Where is there a need for improvement?

We are starting to see a greater focus on stakeholder inclusion as an essential part of impact management and measurement, so that workers and communities, for example, are involved and engaged in the decision-making process. However, I would say this is still a frontier practice at this stage.

We also currently see little upfront exploration of the negative impacts of investments. Every investment has both positive and negative impacts, but investors are usually only focused on the positive impacts. Negative impacts need to be better managed and GPs need to be explicit about what these are and how they are incorporated into the decision-making process. This is a best practice that all signatories to the Impact Principles are expected to follow.

How are GPs using verification?

Some GPs are understandably nervous about what we might uncover and they recognise that it is not necessarily a comfortable exercise. But most see the benefits as BlueMark helps provide a roadmap for improvement.

Our mission as a firm is to “strengthen trust in impact investing” by bringing more accountability, discipline and comparability to the industry and by raising the bar of best practice through verification.

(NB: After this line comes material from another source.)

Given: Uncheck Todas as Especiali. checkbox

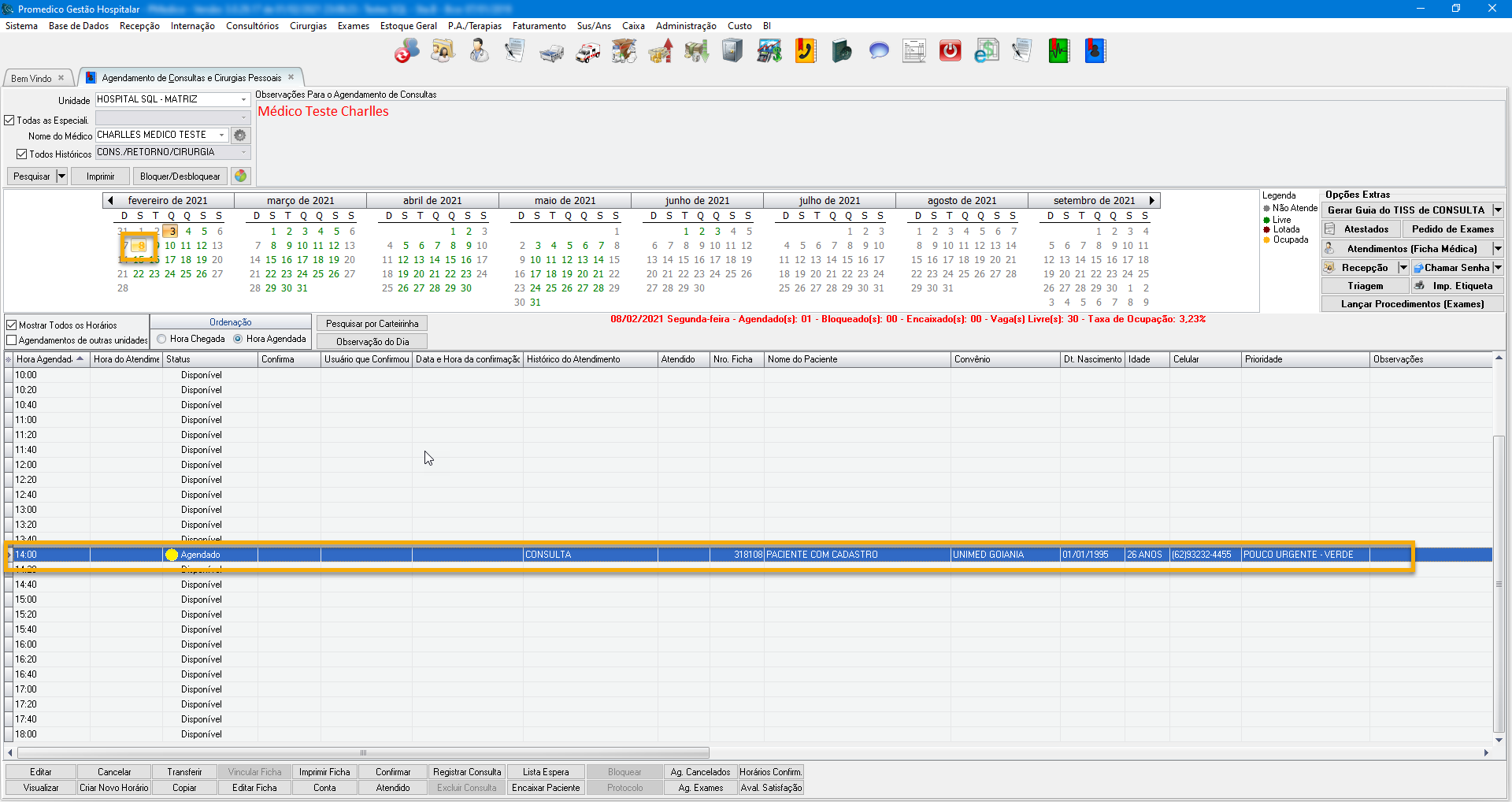Looking at the screenshot, I should click(10, 121).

So, we conduct a thorough evaluation of strengths and weaknesses, including a gap analysis and ratings of clients on a four-part scale (advanced, high, moderate, low) according to their degree of alignment to the Impact Principles. This is important because that rating creates a benchmark that GPs can then use to see how they stack up against peers. LPs can also use this benchmark in their due diligence of GPs.

What future developments do you see in this space?

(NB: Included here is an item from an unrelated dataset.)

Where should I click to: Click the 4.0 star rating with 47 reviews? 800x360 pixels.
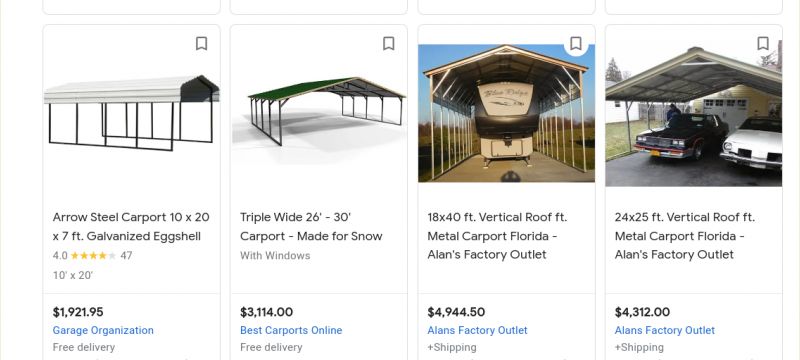click(x=92, y=255)
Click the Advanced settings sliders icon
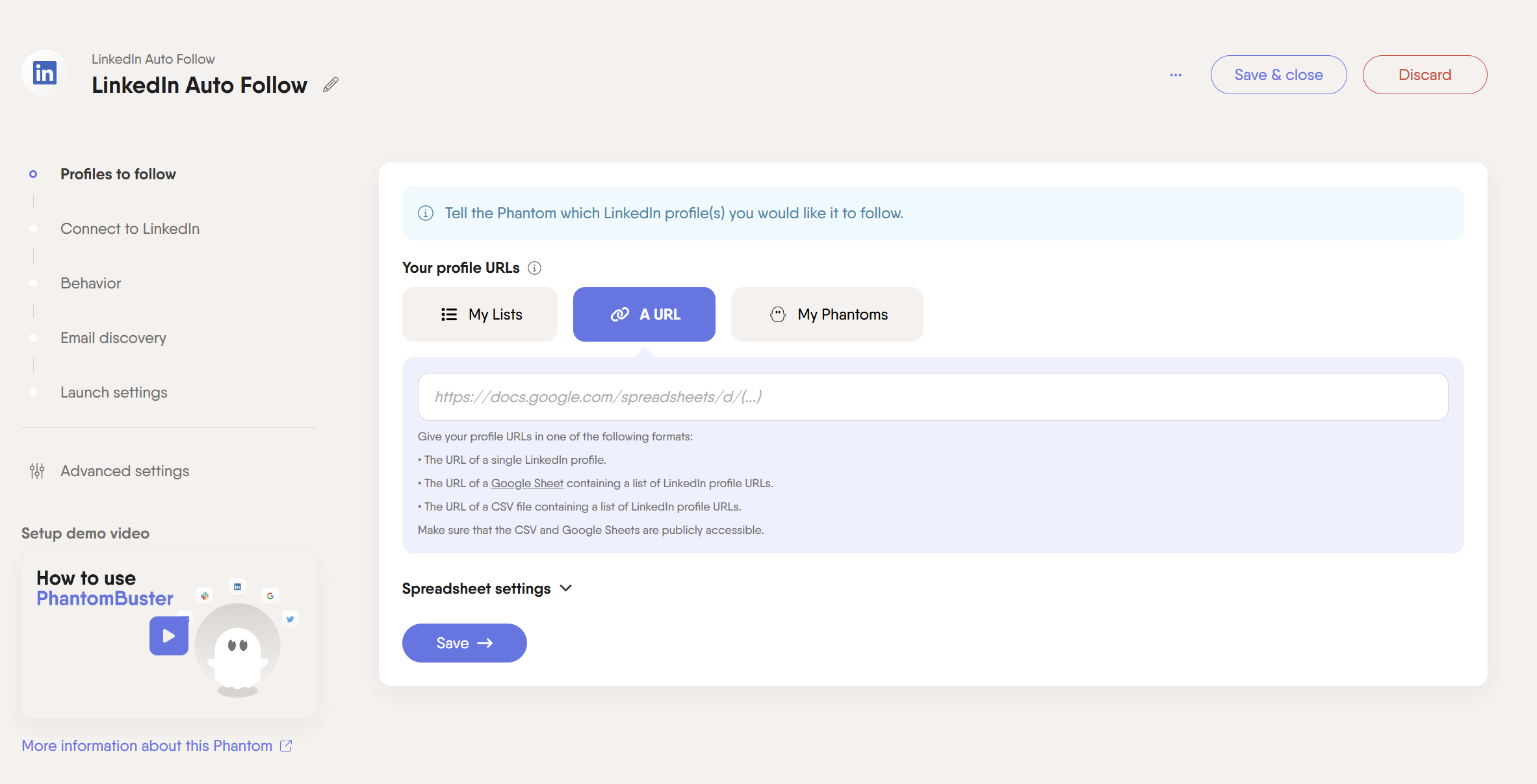The image size is (1537, 784). (37, 471)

We will see greater clarity around what differentiates an impact product from an ESG product. The Sustainable Finance Disclosure Regulation will help create more confidence in the impact label because only funds that have impact as an explicit strategy will be able to classify themselves as Article 9 funds. GIIN’s impact classification system will also help validate what really deserves to wear the impact label.

Proper labelling of strategies is in sight. BlueMark’s sister company, Tideline, recently published a ‘Guide to using the impact investment label’ that explored the differences between ESG, thematic and impact strategies based on the degree to which they integrate intentionality, contribution and measurement into the investment process. This is a framework we’ve used successfully with clients in the past, although we acknowledge there is still more harmonisation needed to get to universally accepted terms and definitions.

Related to this, I think we are due for a shake-out in the ESG market. There is growing scepticism as to whether the roughly $30 trillion in ESG funds is actually contributing to real-world outcomes. We need greater clarity around which segment of the market is having real impact and which is managed purely for financial risk and return objectives. Verification can play an important role in identifying the real impact players, thereby separating the ‘Leaders’ from the ‘Learners’ and strengthening trust in the overall market.